Nothing can exceed the difficulty experienced by the Indians in
learning Spanish, to which language they have an absolute aversion.
Whilst living separate from the whites, they have no ambition to be
called educated Indians, or, to borrow the phrase employed in the
Missions, 'latinized Indians' (Indios muy latinos). Not only among
the Chaymas, but in all the very remote Missions which I afterwards
visited, I observed that the Indians experience vast difficulty in
arranging and expressing the most simple ideas in Spanish, even
when they perfectly understand the meaning of the words and the
turn of the phrases. When a European questions them concerning
objects which have surrounded them from their cradles, they seem to
manifest an imbecility exceeding that of infancy. The missionaries
assert that this embarrassment is neither the effect of timidity
nor of natural stupidity, but that it arises from the impediments
they meet with in the structure of a language so different from
their native tongue. In proportion as man is remote from
cultivation, the greater is his mental inaptitude. It is not,
therefore, surprising that the isolated Indians in the Missions
should experience in the acquisition of the Spanish language, less
facility than Indians who live among mestizoes, mulattoes, and
whites, in the neighbourhood of towns. Nevertheless, I have often
wondered at the volubility with which, at Caripe, the native
alcalde, the governador, and the sergento mayor, will harangue for
whole hours the Indians assembled before the church; regulating the
labours of the week, reprimanding the idle, or threatening the
disobedient. Those chiefs who are also of the Chayma race, and who
transmit the orders of the missionary, speak all together in a loud
voice, with marked emphasis, but almost without action. Their
features remain motionless; but their look is imperious and severe.

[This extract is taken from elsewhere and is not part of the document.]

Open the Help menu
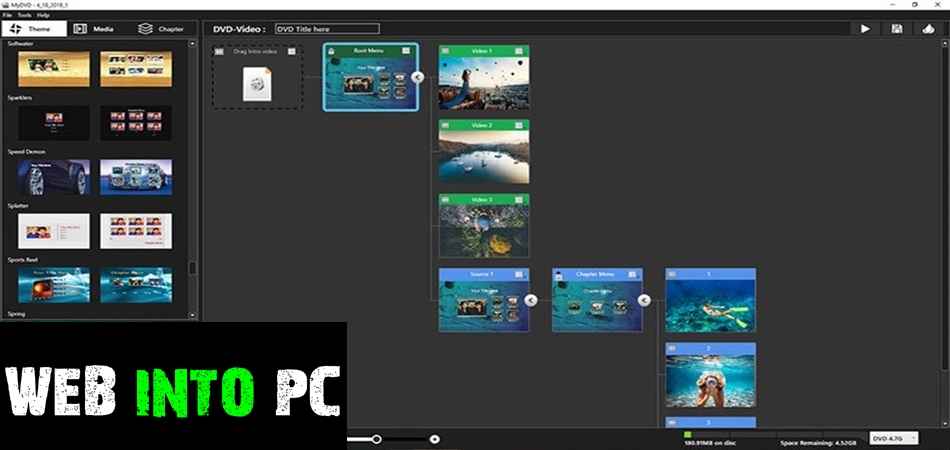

These same men, who manifest quickness of intellect, and who were
tolerably well acquainted with the Spanish, were unable to connect
their ideas, when, in our excursions in the country around the
convent, we put questions to them through the intervention of the
monks. They were made to affirm or deny whatever the monks pleased:
and that wily civility, to which the least cultivated Indian is no
stranger, induced them sometimes to give to their answers the turn
that seemed to be suggested by our questions.